Informativo TCA

Assine o Newsletter e receba informações no seu e-mail sobre o TCA


dd/mm/aaaa



Endogenias

Espetáculo concebido a partir de coreografias criadas pelos próprios bailarinos da companhia, o projeto Endogenias do Balé Teatro Castro Alves (BTCA) volta a cartaz nos dias 25 e 26 de março, na Sala Principal do TCA, às 20h.

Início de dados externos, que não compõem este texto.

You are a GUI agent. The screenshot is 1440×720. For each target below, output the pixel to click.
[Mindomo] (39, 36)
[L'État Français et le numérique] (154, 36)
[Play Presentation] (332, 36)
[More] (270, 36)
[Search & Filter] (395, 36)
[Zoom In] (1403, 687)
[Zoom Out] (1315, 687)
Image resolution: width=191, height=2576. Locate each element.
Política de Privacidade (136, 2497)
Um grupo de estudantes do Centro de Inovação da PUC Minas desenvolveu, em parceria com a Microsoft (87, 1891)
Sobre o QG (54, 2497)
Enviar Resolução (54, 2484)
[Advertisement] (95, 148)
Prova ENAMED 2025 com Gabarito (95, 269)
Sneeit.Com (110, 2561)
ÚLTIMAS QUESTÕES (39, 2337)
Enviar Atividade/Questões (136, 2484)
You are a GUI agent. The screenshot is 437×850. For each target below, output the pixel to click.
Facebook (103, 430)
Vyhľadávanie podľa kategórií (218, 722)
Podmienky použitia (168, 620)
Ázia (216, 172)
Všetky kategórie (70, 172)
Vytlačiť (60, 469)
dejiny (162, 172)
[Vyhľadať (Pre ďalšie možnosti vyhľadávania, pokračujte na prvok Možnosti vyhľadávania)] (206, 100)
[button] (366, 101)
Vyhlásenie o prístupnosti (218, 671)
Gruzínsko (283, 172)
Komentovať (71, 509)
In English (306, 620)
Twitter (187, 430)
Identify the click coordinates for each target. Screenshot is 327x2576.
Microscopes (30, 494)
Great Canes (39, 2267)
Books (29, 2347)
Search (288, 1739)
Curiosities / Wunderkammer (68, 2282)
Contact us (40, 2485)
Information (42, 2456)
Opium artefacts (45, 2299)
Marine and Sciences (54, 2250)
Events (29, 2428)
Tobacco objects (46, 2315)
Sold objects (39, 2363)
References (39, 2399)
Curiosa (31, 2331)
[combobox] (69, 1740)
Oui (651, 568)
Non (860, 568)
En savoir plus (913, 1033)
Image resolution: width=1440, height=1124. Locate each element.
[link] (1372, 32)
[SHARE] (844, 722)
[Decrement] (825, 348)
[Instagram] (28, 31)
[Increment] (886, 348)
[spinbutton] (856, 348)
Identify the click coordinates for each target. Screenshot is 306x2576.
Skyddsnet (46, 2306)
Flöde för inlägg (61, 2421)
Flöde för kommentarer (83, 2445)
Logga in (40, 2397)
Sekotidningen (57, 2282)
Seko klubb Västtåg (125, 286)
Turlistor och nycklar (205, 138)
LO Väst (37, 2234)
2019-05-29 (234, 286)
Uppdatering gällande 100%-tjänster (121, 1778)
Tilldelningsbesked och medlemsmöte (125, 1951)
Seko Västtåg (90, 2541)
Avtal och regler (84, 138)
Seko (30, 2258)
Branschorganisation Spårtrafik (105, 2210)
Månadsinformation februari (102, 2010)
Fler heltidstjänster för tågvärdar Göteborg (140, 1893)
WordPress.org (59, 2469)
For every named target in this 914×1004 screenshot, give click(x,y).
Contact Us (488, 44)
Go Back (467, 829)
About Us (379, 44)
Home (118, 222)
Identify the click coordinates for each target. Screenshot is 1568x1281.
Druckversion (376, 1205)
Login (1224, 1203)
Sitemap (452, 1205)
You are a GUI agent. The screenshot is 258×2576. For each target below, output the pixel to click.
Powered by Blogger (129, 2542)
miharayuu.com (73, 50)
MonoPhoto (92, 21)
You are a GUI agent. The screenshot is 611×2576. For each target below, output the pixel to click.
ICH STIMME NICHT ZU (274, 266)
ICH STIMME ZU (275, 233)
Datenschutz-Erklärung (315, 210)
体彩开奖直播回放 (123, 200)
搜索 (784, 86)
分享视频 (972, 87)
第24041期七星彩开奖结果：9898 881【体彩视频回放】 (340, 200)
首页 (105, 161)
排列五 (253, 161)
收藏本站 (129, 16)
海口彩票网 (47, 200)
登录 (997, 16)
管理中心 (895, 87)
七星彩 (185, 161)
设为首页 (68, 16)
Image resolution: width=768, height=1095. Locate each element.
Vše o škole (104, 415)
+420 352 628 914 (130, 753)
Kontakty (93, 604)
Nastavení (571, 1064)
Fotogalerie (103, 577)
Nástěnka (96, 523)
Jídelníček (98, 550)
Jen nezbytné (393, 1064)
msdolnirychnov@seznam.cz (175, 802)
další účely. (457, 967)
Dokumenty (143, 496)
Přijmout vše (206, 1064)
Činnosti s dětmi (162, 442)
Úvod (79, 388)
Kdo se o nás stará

A apresentação, com a plateia no palco, traz uma estreia para o público: a coreografia DAN, concebida e dirigida por Rosa Barreto, que propõe uma reflexão sobre a dualidade no mundo, a partir da simbologia afro-brasileira de Oxumaré, orixá ambíguo por pertencer à água e à terra, sendo macho e fêmea. Além de DAN, o BTCA se apresenta no sábado (25) com as coreografias Youkali, de Konstanze Mello, livremente inspirado na obra de Bertolt Brecht e Kurt Weil, “Cabaré Youkali”, e De Lírios, de Tutto Gomes, “uma valorização da cultura popular nordestina”, tendo como ponto de partida o Movimento Armorial (anos 1970), liderado por Ariano Suassuna. Já no domingo (26), o público confere Generx, de Leandro de Oliveira, que aborda a identidade de gênero e a sexualidade - a criminalização, o preconceito, a tolerância e a celebração, e novamente DAN. Os ingressos custam R$ 10 (inteira) e R$ 5 (meia).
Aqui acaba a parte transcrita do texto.